Natural history of the eosinophilia-myalgia syndrome.

OBJECTIVE

To describe the natural history and disease progression of the eosinophilia-myalgia syndrome and to assess the therapeutic effects of orally administered steroids on the disorder as of October 1990.

DESIGN

Case-series analysis. A cohort of 45 patients with the eosinophilia-myalgia syndrome was followed prospectively by periodic telephone interviews and medical examinations for an average of 14 months after onset of illness.

SETTING

Washington state.

PATIENTS

The cases of 47 patients were reported to the Washington State Department of Health from 1 July to 12 December 1989. Two patients were unavailable for follow-up, and the remaining 45 completed the study.

MAIN RESULTS

Patients were predominantly non-Hispanic white women (87%) with an average age of 49 years.
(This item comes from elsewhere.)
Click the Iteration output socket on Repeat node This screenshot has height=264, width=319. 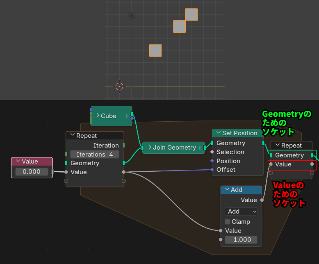[124, 146]
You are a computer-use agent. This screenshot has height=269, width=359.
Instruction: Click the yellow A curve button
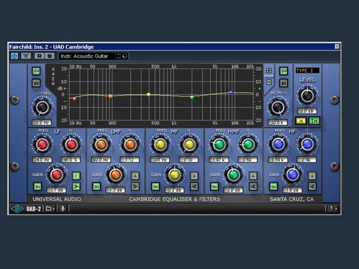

Symptoms typically progressed from early onset of myalgia and fatigue to later development of neurologic and scleroderma-like skin changes. Six (13%) patients recovered completely within 2 to 5 months of symptom onset. After 14 months of illness, over half of the patients who initially presented with myalgia, fatigue, or scleroderma-like skin changes remained symptomatic. The average severity of each major symptom was measured using interviews and patient self-reports and has improved subjectively by at least 40%. Statistical analyses showed no significant difference in long-term symptom duration or severity between patients treated and those not treated with prednisone.

CONCLUSIONS

The eosinophilia-myalgia syndrome is a long-term illness characterized by progressive improvement during the first 25 weeks after symptom onset, followed by a protracted phase of symptom resolution. We could not show a clear-cut benefit of prednisone in reducing the long-term severity or duration of the disease.